Goede vrienden,
Uit onze bedrieglijke begeerten hebben we vorige keer enkele besluiten getrokken voor ons geestelijk leven. Deze verleidelijke verlangens ondermijnen echter niet alleen ons persoonlijk leven, ze brengen ook het geweld in een samenleving. Zo verklaart R. Girard in zijn volgend boek het ontstaan van de oude beschavingen met hun archaïsche godsdiensten, offers, riten, taboes en verboden: La violence et le sacré, Grasset, Parijs, 1972 (bekroond door de Académie Française); tien jaar later gevolgd door Le bouc émissaire, Grasset, Parijs, 1982. Wetenschappers hadden vroeger al vastgesteld dat alle beschavingen op archaïsche religieuze gronden gebouwd waren, nl. op een religieus offer, de uitschakeling van een ‘zondebok’. Girard geeft hiervan nu een samenhangende visie. Hij toont aan dat de oude mythen, religieuze offers en rituelen geen pseudowetenschappelijke poging zijn om mysteries van het heelal of van de mens te onthullen, maar dat ze dienen om het geweld te bedwingen en te zorgen dat een samenleving hieraan niet ten onder gaat.
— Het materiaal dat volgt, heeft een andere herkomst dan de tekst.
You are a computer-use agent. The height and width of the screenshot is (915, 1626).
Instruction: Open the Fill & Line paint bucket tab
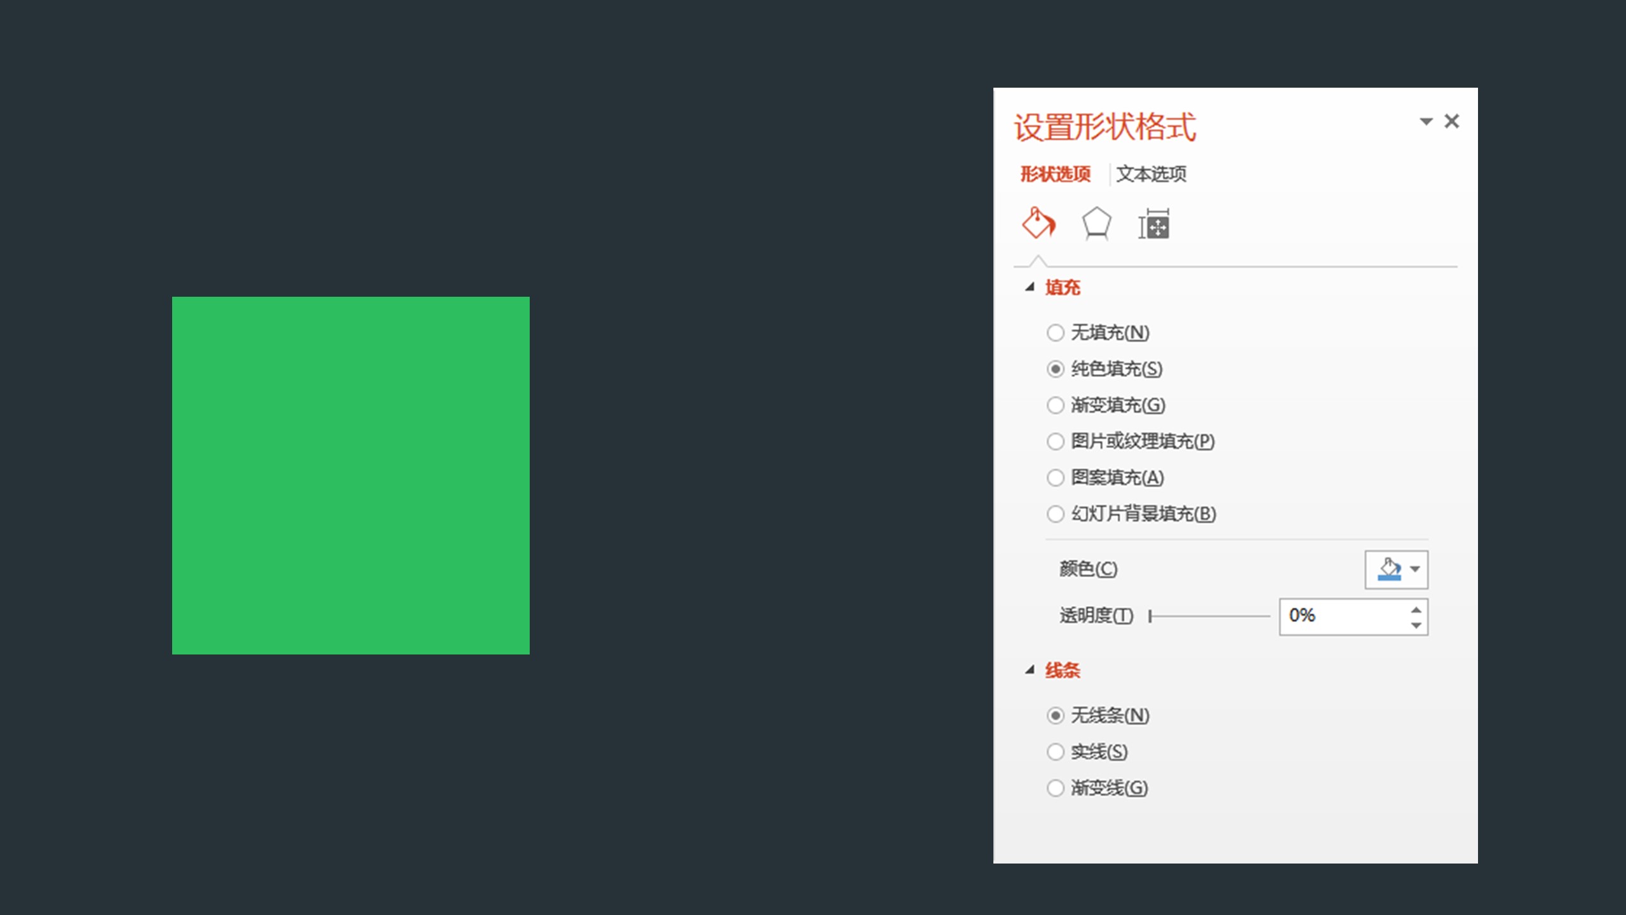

Door de begeerten (“nabootsend verlangen” ) komen er spanningen. De ander wordt eerst model en dan rivaal. Hoe dichter men bij elkaar leeft, hoe groter de rivaliteit kan worden. Er zijn zaken die gedeeld kunnen worden en andere die niet gedeeld kunnen worden, b.v. de exclusieve liefde van een man voor zijn vrouw. Overigens zijn onze verlangens zelf onbeperkt en kunnen een oneindig aantal behoeften opwekken. Dit mechanisme groeit uit tot een strijd van “allen tegen allen” en wordt met een sneeuwbaleffect automatisch tot een strijd van “allen tegen één”, juist omdat allen tenslotte hetzelfde willen: het kwaad uitschakelen.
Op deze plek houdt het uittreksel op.